Query: SELECT * FROM gdc-bq-sample.cda_mvp.v3, UNNEST(ResearchSubject) AS _ResearchSubject, UNNEST(_ResearchSubject.Diagnosis) AS _Diagnosis WHERE (((_ResearchSubject.associated_project = 'CPTAC-2') AND (_Diagnosis.tumor_stage = 'Stage IIB')) AND (_ResearchSubject.primary_disease_site = 'Colon'))
Offset: 0
Limit: 100
Count: 8
More pages: No



This shows that we appear to have eight matches.

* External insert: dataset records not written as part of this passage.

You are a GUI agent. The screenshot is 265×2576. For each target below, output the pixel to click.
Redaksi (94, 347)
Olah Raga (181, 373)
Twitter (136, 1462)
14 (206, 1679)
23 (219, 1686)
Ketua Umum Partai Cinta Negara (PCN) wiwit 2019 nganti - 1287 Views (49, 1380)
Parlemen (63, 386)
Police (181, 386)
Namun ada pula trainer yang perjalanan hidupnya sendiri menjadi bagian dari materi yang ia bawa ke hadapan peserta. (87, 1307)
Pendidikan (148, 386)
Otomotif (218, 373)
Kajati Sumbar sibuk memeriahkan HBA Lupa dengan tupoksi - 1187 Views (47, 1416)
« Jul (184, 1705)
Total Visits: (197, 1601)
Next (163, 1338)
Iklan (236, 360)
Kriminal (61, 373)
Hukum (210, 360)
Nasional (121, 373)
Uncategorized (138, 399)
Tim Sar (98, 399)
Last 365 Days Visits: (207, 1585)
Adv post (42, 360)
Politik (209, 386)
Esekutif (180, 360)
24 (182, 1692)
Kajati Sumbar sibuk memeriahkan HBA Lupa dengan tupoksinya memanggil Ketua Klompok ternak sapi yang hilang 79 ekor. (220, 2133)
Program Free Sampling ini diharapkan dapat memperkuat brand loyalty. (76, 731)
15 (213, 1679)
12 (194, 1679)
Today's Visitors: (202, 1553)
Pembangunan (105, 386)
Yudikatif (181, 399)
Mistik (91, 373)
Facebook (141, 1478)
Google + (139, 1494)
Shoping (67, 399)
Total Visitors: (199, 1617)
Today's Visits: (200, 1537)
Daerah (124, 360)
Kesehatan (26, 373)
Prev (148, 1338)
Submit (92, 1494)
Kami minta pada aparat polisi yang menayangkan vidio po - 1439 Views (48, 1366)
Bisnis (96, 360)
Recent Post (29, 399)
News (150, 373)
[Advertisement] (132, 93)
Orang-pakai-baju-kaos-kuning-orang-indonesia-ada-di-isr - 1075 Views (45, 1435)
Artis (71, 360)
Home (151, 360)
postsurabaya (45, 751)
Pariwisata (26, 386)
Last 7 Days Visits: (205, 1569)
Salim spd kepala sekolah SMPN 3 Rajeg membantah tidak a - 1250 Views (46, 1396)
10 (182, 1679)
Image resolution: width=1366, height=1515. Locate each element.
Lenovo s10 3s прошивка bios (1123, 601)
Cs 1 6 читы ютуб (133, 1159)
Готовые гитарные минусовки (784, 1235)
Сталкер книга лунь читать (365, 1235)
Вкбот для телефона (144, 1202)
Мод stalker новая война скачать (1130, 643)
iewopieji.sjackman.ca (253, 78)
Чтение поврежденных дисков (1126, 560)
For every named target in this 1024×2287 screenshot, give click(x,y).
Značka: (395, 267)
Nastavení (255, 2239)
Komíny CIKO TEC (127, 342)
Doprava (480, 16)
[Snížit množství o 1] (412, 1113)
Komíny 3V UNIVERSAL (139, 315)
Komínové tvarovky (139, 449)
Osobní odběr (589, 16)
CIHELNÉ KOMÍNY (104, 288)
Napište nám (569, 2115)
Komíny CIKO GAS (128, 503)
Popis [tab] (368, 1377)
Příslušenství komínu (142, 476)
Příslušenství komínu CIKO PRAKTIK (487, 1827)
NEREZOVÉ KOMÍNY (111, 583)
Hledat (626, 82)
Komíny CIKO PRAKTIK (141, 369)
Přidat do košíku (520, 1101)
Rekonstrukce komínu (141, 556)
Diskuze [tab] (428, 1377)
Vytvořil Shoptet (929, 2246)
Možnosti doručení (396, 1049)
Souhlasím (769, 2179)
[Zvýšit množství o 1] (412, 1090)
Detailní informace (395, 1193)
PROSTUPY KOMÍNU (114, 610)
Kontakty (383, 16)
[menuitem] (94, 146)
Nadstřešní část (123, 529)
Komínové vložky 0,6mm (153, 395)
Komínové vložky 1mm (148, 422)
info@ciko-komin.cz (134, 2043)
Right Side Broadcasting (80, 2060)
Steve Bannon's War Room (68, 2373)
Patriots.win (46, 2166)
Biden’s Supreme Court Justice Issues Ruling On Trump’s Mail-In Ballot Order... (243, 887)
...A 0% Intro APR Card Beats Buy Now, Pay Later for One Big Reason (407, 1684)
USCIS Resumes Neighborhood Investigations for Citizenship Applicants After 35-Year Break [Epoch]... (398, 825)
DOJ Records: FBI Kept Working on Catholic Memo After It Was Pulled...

The following explores what they are.

In [20]:
rn = 1
for resItem in r2:
    j = json.dumps(resItem, indent=3)
    print('Subject {}'.format(resItem['identifier']))
    for rs in resItem['ResearchSubject']:
        subj_name = rs['Specimen'][0]['derived_from_subject']
        print('nested subject: {}'.format(subj_name))
        id = rs['identifier'][0]
        print ('\t system:{} id:{}'.format(id['system'],id['value']))     
    fpath = 'query_results/subj_'+str(rn)+'.json'
    print(fpath)
    with open(fpath, 'w') as f:
        f.write(j)
    rn +=1
    print('_'*80)

Subject [{'system': 'GDC', 'value': '44ecd34b-aa2b-4ce1-ab23-c64aee162f69'}]
nested subject: 15CO002
	 system:GDC id:44ecd34b-aa2b-4ce1-ab23-c64aee162f69
nested subject: None
	 system:PDC id:d2b0df58-63d6-11e8-bcf1-0a2705229b82
query_results/subj_1.json
________________________________________________________________________________
Subject [{'system': 'PDC', 'value': 'd2b0df58-63d6-11e8-bcf1-0a2705229b82'}]
nested subject: 15CO002
	 system:GDC id:44ecd34b-aa2b-4ce1-ab23-c64aee162f69
nested subject: None
	 system:PDC id:d2b0df58-63d6-11e8-bcf1-0a2705229b82
query_results/subj_2.json
________________________________________________________________________________
Subject [{'system': 'GDC', 'value': 'c5421e34-e5c7-4ba5-aed9-146a5575fd8d'}]
nested subject: 09CO022
	 system:GDC id:c5421e34-e5c7-4ba5-aed9-146a5575fd8d
nested subject: None
	 system:PDC id:459e3b69-63d6-11e8-bcf1-0a2705229b82
query_results/subj_3.json
____________________________________________________________________________

In fact there are only four true subjects here. For each of those four, there are two subjects in the results. One with a GDC id and one with a PDC id. In each case, there are two subjects nested within the parent. One is a repetition of the parent, and the second is corresponding subject from the other system. Overall within the search the data is repeated three times.

On reflection this is unsurprizing, it all follows as a natural consequence of what we saw above in the isolated query. The basic issues are those already listed. Beyond that, this example illustrates that the duplication and complication becomes a bigger issue when a realistic query on subject atttributes is performed.

### Issue 7
Same subject is returned three times when queried on subject attributes.